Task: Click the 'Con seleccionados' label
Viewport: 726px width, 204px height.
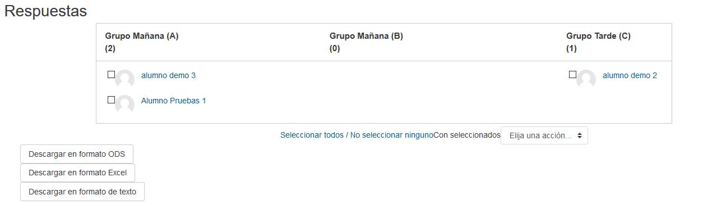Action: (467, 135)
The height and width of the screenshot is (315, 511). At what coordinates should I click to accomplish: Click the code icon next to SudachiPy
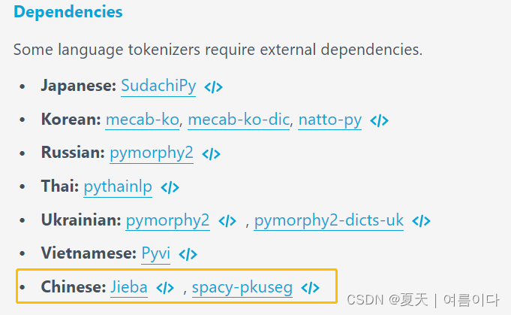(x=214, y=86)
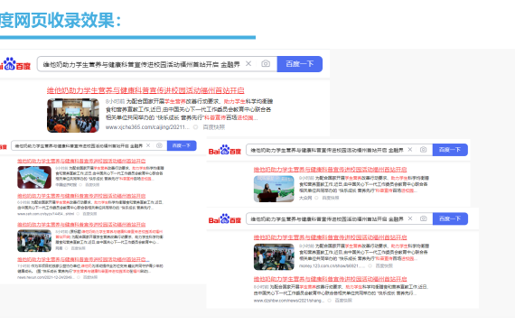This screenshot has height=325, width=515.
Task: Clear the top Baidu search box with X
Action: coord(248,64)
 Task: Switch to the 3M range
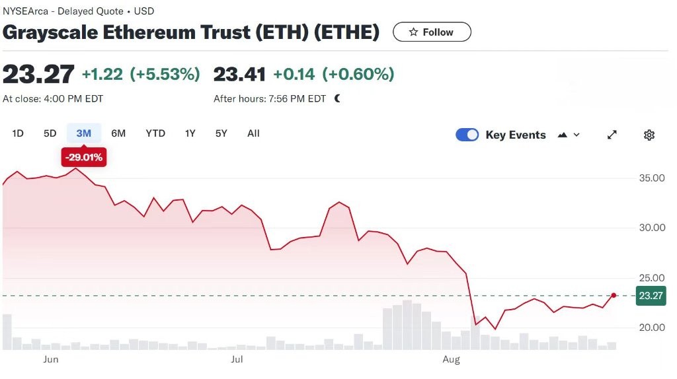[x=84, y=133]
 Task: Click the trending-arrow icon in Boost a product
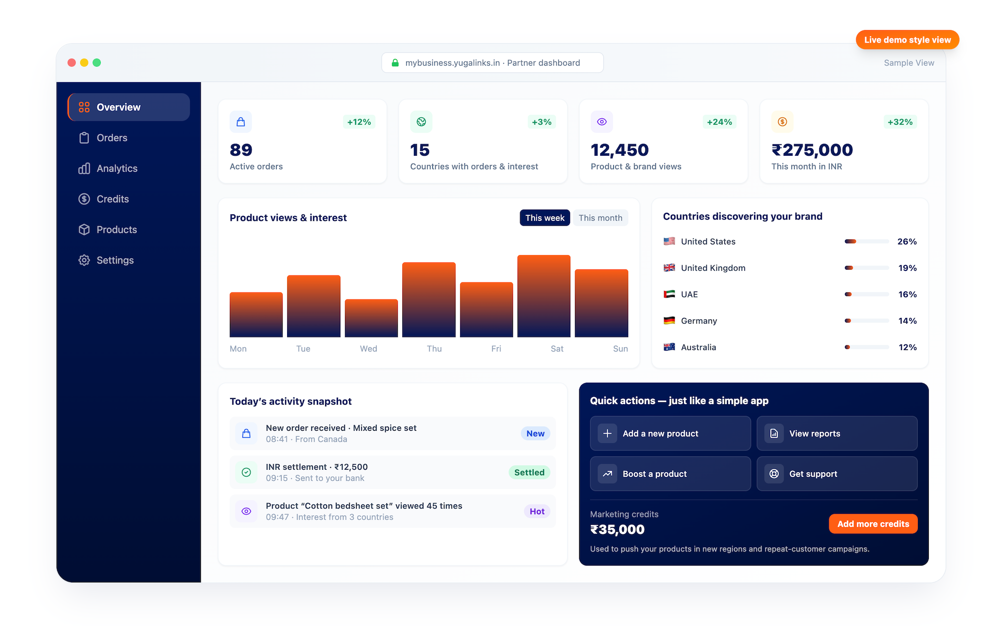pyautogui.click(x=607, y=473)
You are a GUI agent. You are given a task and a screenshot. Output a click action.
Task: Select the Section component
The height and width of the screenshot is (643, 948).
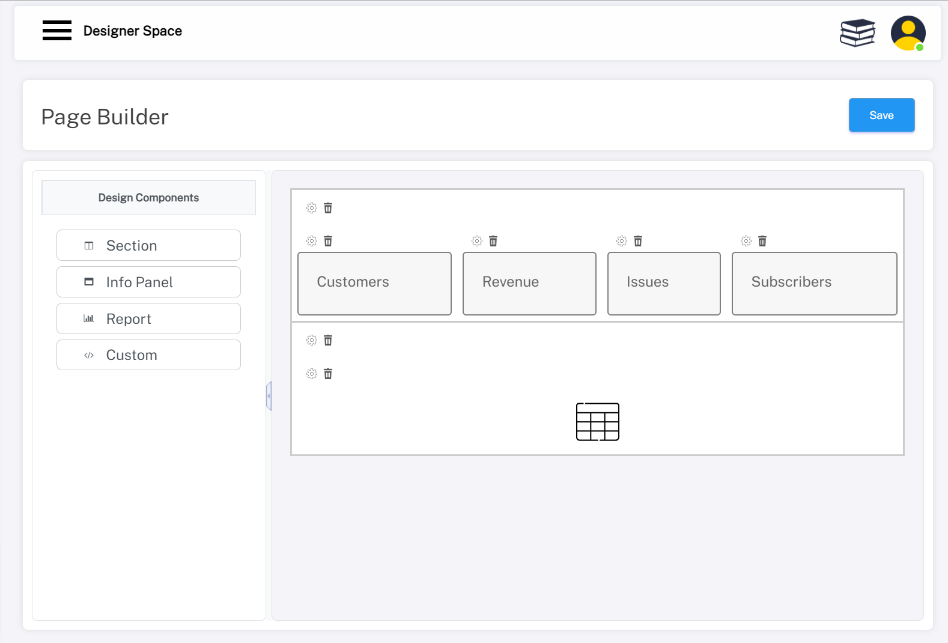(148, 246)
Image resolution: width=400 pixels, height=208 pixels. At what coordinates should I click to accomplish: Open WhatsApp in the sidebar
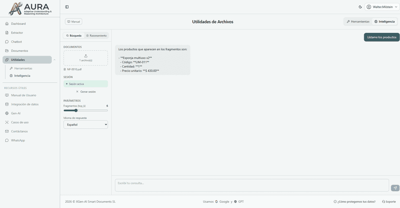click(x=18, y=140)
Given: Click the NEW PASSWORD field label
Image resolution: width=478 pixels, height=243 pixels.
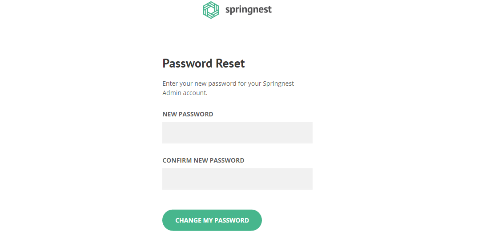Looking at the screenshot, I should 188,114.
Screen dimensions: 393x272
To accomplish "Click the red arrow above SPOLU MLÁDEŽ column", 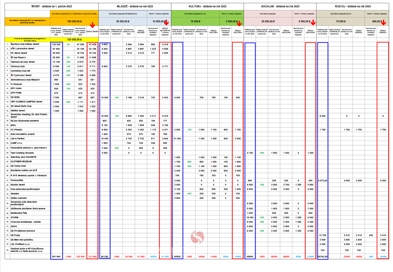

**WORK REQUIRED**
Please retype the lines word for word, starting with the line that contains "Task: Switch to the 3M range" and going on through the final line, both included. Leave the pictures out of your copy.

**SOLUTION FOR THIS EXERCISE**
 Task: Switch to the 3M range
[x=84, y=133]
 Task: Click the trending-arrow icon in Boost a product
pyautogui.click(x=607, y=473)
You are a GUI agent. You are given a task and a screenshot. Output a click action.
Task: Select the Section component
The height and width of the screenshot is (643, 948).
(148, 246)
Image resolution: width=400 pixels, height=208 pixels. At what coordinates should I click to accomplish: Open WhatsApp in the sidebar
click(x=18, y=140)
Given: Click the NEW PASSWORD field label
Image resolution: width=478 pixels, height=243 pixels.
Looking at the screenshot, I should 188,114.
Screen dimensions: 393x272
To accomplish "Click the red arrow above SPOLU MLÁDEŽ column", 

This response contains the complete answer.